After dumping plenty of money into Japanese cars most of our adult lives, it never occurred to us to that these things could one day be worth something. But that appears to be what some owners are experiencing these days, as vehicles from J brands seem to be fetching top dollar at a variety of collector auctions lately. We saw a 20-year-old Honda Civic Si sell for $50k back in June, and at this past weekend's RM Sotheby's Elkhart Collection sale a legendary '67 Toyota 2000GT went to a buyer for an amazing $912k. But our buddy Colin Frost from Big Country Labs tipped us off to another two sales going on concurrently at Bring a Trailer that had a somewhat similarly astonishing result—one a 2002 Acura NSX-T, and the other a 2002 Ferrari 575M Maranello.
The 18-year-old Targa-top Acura NA2 had just 10,000 miles on the odometer and one tiny spot of paint chipped off the roof. The similarly old Ferrari logged 14,000 miles and had rock chips on its nose. Both came from comparably small production runs, and the NSX had a MSRP of $89k in '02, while the original sticker for the 575M was in the neighborhood of $225k. So, color us surprised when the NSX sold for $120k while the Ferrari's highest bid was just $110k. Say what?

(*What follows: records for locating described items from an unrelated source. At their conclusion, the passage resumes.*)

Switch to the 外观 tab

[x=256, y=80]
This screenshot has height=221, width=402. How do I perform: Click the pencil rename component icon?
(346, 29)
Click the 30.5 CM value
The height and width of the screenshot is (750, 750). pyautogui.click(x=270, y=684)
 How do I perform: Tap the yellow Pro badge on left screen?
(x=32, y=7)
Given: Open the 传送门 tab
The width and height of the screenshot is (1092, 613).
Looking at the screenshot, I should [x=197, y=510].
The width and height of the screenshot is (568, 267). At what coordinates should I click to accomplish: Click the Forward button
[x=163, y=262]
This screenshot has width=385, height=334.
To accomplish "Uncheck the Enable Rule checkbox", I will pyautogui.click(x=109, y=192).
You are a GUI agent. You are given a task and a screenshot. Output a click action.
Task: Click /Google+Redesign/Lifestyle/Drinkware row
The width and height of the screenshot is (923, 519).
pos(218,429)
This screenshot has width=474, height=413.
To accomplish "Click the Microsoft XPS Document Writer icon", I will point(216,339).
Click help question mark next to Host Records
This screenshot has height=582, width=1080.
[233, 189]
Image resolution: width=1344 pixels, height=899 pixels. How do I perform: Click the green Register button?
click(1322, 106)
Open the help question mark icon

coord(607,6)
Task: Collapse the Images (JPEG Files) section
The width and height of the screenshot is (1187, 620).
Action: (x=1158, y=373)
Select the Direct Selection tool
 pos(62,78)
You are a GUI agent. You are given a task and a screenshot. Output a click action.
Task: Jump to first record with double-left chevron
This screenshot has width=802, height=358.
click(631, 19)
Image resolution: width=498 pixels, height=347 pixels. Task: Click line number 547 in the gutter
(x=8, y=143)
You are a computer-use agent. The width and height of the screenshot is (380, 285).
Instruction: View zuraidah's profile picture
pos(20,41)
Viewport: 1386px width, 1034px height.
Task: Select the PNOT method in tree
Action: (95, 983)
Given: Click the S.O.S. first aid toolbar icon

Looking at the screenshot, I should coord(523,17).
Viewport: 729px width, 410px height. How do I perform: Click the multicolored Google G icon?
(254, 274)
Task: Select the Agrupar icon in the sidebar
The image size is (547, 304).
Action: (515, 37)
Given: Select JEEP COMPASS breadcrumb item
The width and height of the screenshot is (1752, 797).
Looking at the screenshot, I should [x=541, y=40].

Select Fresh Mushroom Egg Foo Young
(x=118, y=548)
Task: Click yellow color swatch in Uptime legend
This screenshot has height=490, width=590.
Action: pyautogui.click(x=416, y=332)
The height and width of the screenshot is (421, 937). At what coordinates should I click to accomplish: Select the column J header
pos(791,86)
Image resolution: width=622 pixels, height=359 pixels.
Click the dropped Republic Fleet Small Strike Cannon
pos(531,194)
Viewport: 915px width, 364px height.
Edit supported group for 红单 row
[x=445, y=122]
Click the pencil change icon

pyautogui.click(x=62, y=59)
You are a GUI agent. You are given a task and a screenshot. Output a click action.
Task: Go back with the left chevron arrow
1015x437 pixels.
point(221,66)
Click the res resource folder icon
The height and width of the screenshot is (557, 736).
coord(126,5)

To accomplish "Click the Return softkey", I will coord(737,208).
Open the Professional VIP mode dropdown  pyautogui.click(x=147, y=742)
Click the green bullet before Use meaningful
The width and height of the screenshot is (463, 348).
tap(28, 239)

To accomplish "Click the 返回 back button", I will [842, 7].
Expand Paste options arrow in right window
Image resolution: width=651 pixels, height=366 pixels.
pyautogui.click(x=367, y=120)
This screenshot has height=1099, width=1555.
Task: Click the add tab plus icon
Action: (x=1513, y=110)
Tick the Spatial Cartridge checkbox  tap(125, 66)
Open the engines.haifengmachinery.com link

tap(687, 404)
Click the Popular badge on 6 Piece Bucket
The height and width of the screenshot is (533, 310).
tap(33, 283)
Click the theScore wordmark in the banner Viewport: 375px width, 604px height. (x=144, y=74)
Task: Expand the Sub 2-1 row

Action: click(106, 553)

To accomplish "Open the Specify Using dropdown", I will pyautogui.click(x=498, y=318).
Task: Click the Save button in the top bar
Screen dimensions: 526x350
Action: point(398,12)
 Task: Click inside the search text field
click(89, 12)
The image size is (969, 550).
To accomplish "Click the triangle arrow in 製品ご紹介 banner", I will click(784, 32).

We must've read the description for each car a dozen times and still don't understand how the math adds up. Both are well cared for and pretty stock, but that seems to mean a lot more for the Maranello than it does for the NSX—perhaps illustrated best in each one's power plant; the mid-engine, RWD NA2 is motivated by a 290hp 3.2L V-6 engine, while the front engine, RWD Maranello is endowed with a 508hp 5.7L V-12. Both are 6 speeds, but the 575M's was a clutch-less manual transmission, plus the Ferrari featured a Fiorano handling package (stiffer rear sway bar, springs, and bushings and quicker steering ratio) as well as a Pininfarina-designed body. The NSX is good, and was even benchmarked against a Ferrari as its story goes (the 328, not the 575), but certainly not 575M Maranello good (sorry, Honda nerds).
We're starting to sound like a glitched recording, but it absolutely bears repeating; it is bonkers how people are shelling out the big bucks for primo Japanese collector cars. Like other performance J cars of the '80s and '90s, first-gen. NSX are going nowhere but up. Expect most clean NSXes (like this one) to hover above the six-figure mark for at least for the next decade.